Forgiveness is a present that we give to ourselves. It cleanses our hearts of all the toxidity that others have placed there. It renews the spirit. For many years I looked upon those who had collaborated with the Cuban Revolution before and after 1959, but who had regretted their actions and fled the confragration to which they had contributed, as no less guilty than those who had remained to inflict 50 years of tyranny on the Cuban people, indeed, perhaps more so, since at least those who remained were confronted on a daily basis with what they had wrought, and though I did not think them even capable of remorse, it pleased me to think that they could not escape the demons they had created but were obliged to live with them. Those who escaped, on the other hand, at least had the luxury of putting the past behind them, indeed, of disavowing that past and associating on equal terms with those who had not brought this hecatomb upon our country. We did not ask questions, and, they, of course, had no answers. It was best that way. The time had not come to settle accounts nor was exile the place. The final reckoning would come: they knew it and we knew it. No need to concern ourselves with it till then.

Now nearly half a century has elapsed. Innocent and guilty alike lie in the frozen graves of exile. There are still great malefactors among us as there are in Cuba. I will not sully my pen on this day with their names. Besides, I am not speaking of those guilty of blood crimes; these can never be forgiven by the law of man; let them look elsewhere for forgiveness.
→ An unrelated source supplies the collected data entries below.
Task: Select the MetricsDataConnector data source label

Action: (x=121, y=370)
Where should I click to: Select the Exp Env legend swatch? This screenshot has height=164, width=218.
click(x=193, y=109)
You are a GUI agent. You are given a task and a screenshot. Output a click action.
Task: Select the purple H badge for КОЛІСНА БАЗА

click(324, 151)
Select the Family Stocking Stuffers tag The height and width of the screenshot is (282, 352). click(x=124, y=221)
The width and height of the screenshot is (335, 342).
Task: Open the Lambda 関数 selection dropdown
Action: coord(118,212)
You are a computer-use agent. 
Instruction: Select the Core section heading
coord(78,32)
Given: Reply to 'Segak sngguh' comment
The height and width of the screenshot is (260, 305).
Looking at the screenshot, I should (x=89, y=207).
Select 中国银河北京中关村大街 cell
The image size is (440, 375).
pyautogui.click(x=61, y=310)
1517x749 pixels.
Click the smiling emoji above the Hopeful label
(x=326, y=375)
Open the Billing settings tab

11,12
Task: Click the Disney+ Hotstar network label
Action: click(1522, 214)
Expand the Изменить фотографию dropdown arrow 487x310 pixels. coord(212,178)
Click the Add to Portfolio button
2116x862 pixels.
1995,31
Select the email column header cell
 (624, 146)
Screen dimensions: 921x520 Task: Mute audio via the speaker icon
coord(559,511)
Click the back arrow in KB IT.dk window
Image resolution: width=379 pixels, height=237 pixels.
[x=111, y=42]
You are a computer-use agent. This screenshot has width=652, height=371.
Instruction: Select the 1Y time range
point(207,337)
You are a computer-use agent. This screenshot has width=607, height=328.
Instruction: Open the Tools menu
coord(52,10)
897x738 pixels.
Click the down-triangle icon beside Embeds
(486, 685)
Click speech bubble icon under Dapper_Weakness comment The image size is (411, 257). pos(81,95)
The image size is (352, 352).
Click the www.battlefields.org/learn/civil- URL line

The rest, those who purchased "26th of July Movement" bonds, who hung signs in their homes saying "Fidel, This Is Your House" (little thinking that he would take them up on their offer), who cheered every usurpation, every outrage, every crime committed by the barbudos (really, barbarians), who cried out for the blood of fellow Cubans whose only crime was to have opposed these monsters, who conspired to rob their neighbors and rejoiced to see them brought low even if they did not profit from their misery, those who followed the revolutionary juggernaut as far as it would take them, reaped what they could from the whirlwind, and, finally, fled it, leaving behind a people enslaved and a nation in ruins — these, the detritus of the Revolution, I forgive. They have been punished already. We who shared their punishment without their guilt can commiserate with their suffering. Let them make amends, if they can, for their sins. It will soothe their souls. As for me, the arrepentidos no longer press upon mine.


Vana said...

Forgiveness is a good thing Manuel, as you say it cleanses the soul, ahhh but those with blood on their hands will pay dearly, their day will come, they I'm sure wrestle with their consience everyday.

Anonymous said...

Do you forgive Henry and Val Prieto?

After all they are humans

Manuel A.Tellechea said...


Ask me in 50 years.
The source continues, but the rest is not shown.